North Yorkshire Police officers have been alerted to the damage to the war memorial at the Nestlé factory on Haxby Road in York.

The names of 412 workers from Rowntree, which Nestlé bought in 1988, who died in the First and Second World Wars are listed on the memorial.

Closed circuit TV images are understood to have caught at least one offender attempting to prise off the memorial panels at about 1.20am a week ago today.

However, a Nestlé spokesman stressed that the panels were made of Corian, which has very little scrap value. It is composed of acrylic polymer and alumina trihydrate and cannot be melted down.

The spokesman added: “It’s shameful that someone would try to remove the plates featuring 412 names of York Rowntree’s employees who lost their lives in the two World Wars.

“The act was also futile as the plates are made of Corian, a material that is expensive to produce but has very little sell-on value.”

The dramatic increase in the price of metals such as copper has been cause by soaring demand around the world, but especially in nations such as China.

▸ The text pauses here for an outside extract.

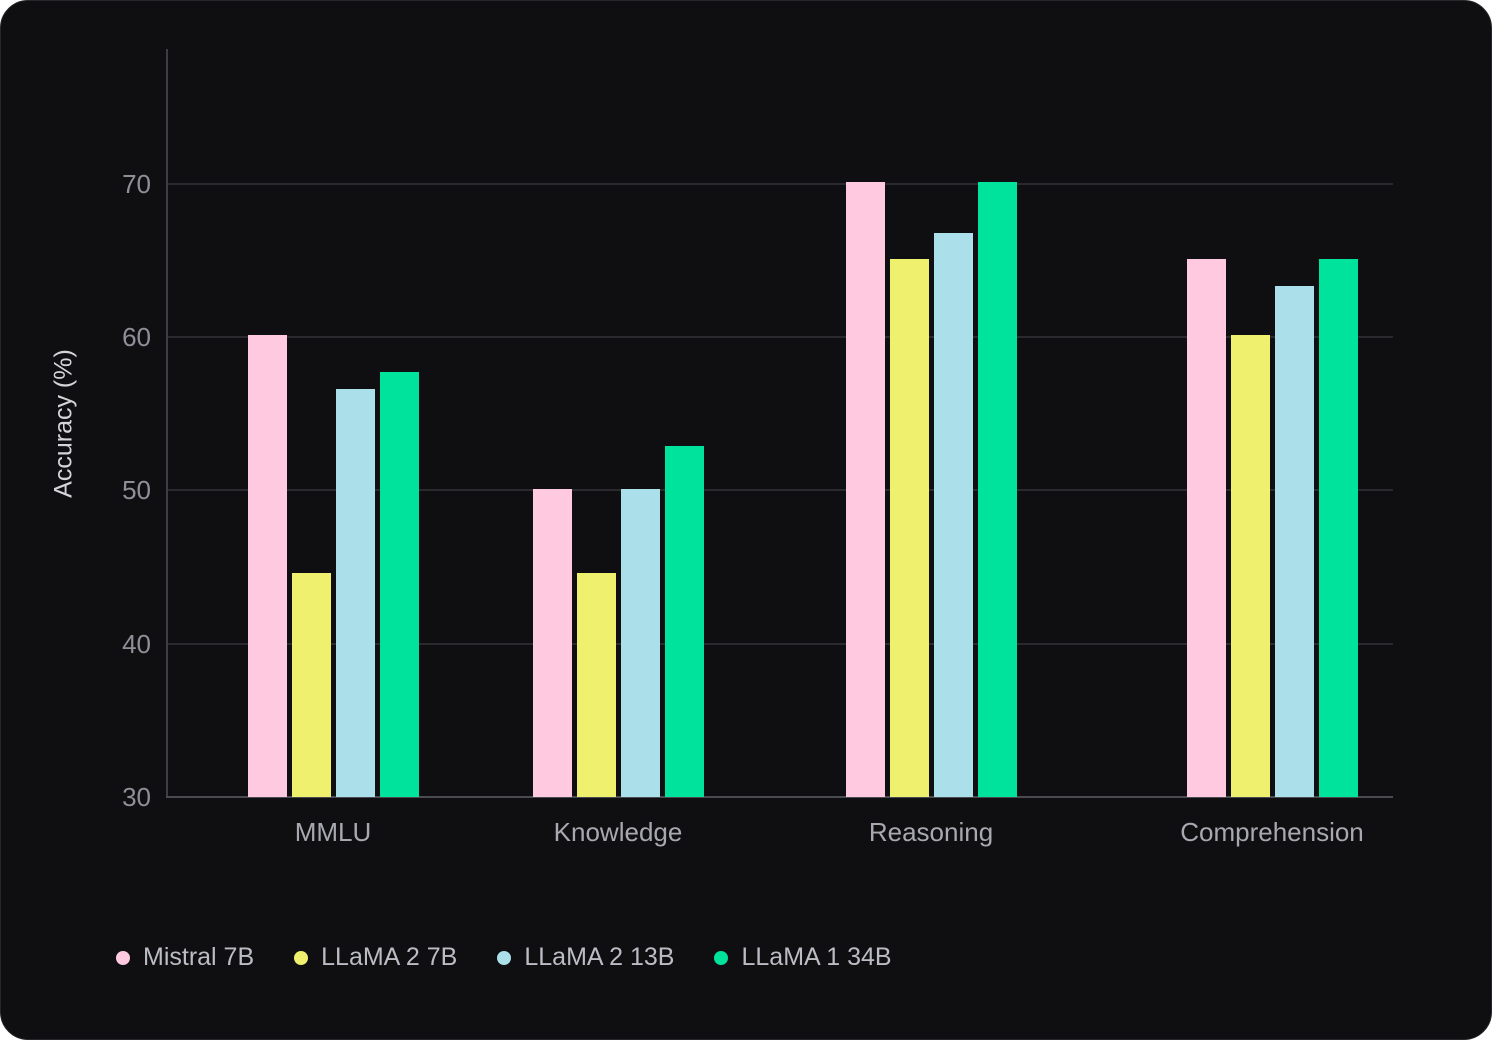 Image resolution: width=1492 pixels, height=1040 pixels. I want to click on legend-dot-llama-2-13b, so click(504, 958).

The Yorkshire Post revealed in January that cash-strapped local authorities are paying out hundreds of thousands of pounds a year to repair damage caused by metal thieves who have targeted often historic buildings, including schools and cemeteries.

It emerged in September last year that the increasing price of copper had led to one of the region’s electricity companies, CE Electric UK, witnessing a staggering 25-fold increase in the number of trespassing offences in the past five years.

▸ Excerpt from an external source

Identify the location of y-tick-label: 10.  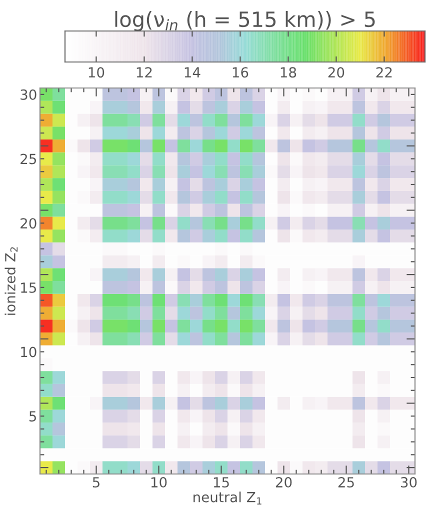
(28, 352).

British Transport Police are launching a major publicity campaign to tackle cable theft in South Yorkshire.

Thousands of residents in the Rotherham and Sheffield will receive a leaflet through their doors highlighting the problem.

British Transport Police also confirmed yesterday that five people from Sheffield have been charged with attempted cable theft and going equipped to steal.

They were arrested in possession of a number of tools at a railway freight depot in Rotherham on July 14, last year.